> _EXERCISE_
Copy every line in the listing that contains "hidden".

> _TASK MATERIAL_
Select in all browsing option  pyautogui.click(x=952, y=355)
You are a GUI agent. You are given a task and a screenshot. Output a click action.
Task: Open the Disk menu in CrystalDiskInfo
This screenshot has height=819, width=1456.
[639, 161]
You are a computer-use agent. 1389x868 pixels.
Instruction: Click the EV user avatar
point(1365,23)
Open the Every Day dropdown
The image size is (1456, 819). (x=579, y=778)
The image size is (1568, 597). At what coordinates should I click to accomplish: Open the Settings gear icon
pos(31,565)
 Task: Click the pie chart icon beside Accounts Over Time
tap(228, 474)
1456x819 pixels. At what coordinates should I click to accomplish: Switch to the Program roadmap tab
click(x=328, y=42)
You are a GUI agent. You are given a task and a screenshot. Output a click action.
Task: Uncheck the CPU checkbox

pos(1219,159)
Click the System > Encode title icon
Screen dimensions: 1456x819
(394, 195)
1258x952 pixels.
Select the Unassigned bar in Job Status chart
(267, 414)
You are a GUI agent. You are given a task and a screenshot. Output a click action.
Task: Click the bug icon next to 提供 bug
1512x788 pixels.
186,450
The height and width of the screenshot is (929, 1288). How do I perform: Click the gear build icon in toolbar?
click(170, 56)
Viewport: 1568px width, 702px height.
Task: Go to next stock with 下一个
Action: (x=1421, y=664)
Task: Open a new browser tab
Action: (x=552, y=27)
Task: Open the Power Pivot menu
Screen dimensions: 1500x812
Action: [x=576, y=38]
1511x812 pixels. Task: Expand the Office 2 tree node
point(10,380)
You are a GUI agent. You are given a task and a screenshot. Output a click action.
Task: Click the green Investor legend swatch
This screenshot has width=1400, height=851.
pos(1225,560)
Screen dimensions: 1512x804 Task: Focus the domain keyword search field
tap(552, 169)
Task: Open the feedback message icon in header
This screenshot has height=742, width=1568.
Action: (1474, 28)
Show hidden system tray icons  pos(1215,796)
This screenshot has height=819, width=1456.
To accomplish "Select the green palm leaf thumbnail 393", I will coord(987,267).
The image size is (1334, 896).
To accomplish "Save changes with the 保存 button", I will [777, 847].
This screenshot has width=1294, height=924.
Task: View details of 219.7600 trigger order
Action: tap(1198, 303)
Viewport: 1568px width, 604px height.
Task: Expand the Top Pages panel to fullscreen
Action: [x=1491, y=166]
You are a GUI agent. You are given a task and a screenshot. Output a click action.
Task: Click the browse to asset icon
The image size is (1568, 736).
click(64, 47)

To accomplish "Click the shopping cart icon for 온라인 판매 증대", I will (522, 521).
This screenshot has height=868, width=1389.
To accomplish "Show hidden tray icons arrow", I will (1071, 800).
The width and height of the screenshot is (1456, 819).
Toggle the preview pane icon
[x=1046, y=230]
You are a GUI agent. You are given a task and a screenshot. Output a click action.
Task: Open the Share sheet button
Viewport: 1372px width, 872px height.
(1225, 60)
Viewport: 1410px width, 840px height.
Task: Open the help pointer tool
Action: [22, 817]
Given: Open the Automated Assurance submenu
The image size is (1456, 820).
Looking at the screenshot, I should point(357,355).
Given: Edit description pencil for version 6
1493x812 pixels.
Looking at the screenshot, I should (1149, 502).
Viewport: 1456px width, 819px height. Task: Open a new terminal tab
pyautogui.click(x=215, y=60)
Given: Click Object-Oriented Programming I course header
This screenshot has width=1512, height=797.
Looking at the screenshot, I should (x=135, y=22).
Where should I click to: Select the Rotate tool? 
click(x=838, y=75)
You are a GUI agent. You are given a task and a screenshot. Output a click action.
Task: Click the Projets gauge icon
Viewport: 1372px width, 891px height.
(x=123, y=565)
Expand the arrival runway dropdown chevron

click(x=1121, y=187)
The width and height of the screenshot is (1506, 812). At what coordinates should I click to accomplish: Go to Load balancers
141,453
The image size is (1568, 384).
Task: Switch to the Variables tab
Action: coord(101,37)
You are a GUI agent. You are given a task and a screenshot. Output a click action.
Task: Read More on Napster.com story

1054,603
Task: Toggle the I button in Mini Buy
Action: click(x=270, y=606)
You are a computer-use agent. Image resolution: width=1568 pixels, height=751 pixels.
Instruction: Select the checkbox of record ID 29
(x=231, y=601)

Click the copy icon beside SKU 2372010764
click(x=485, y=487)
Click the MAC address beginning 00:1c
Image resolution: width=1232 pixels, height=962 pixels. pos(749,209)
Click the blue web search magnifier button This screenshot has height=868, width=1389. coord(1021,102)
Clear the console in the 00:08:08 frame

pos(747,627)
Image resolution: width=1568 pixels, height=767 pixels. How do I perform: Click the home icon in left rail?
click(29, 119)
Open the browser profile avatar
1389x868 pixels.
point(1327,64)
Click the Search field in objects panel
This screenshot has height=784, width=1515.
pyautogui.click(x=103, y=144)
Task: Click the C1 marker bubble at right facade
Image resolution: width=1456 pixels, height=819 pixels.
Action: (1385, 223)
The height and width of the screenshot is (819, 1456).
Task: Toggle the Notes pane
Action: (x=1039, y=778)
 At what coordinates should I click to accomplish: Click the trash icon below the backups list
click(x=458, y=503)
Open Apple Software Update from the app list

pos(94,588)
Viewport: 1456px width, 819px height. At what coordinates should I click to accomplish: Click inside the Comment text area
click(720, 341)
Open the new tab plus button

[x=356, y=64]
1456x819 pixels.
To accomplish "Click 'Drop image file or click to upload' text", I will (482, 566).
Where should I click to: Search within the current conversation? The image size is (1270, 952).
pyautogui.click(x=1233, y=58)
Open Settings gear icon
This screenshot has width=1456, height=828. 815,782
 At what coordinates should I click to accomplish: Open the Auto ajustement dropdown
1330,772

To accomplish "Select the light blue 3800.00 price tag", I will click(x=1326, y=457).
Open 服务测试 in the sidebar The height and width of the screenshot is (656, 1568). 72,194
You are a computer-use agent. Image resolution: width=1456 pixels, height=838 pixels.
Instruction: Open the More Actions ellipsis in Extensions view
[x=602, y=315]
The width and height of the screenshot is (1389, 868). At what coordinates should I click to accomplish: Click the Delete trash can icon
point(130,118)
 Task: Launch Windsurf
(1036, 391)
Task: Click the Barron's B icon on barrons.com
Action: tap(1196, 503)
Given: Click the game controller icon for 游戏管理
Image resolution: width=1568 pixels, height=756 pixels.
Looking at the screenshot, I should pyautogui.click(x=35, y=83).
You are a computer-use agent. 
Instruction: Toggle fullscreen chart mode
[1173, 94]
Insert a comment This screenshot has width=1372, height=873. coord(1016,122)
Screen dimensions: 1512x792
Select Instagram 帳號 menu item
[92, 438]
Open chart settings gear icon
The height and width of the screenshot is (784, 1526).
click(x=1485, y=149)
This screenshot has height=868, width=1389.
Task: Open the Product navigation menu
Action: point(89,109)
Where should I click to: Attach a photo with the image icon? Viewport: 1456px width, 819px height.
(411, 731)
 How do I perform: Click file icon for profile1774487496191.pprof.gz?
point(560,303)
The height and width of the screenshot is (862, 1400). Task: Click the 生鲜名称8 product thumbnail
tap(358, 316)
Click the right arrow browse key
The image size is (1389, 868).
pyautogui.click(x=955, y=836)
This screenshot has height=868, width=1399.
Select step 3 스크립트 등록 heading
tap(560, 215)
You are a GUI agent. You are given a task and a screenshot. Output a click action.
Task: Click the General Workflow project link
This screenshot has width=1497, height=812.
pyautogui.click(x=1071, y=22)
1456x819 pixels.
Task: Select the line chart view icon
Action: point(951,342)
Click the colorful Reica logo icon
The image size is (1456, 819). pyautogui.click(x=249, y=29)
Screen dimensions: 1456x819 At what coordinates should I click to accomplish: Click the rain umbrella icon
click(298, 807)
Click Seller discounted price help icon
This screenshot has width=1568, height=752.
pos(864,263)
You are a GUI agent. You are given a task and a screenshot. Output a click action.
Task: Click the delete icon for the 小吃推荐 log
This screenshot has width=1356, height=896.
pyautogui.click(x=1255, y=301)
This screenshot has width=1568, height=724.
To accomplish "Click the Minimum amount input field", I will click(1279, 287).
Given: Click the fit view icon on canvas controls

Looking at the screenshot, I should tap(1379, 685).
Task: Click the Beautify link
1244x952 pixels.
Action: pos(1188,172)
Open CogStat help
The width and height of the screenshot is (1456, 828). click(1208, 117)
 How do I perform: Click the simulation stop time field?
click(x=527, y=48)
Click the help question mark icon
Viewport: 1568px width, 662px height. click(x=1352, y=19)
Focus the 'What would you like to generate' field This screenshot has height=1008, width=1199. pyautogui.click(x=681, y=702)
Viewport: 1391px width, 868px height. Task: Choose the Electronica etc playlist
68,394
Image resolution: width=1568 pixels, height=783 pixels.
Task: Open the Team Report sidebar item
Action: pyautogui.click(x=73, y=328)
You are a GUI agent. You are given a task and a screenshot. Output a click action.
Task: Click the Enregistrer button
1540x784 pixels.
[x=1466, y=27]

> _RESPONSE TO THIS EXERCISE_
Show hidden system tray icons  pos(1215,796)
To accomplish "Show hidden tray icons arrow", I will (1071, 800).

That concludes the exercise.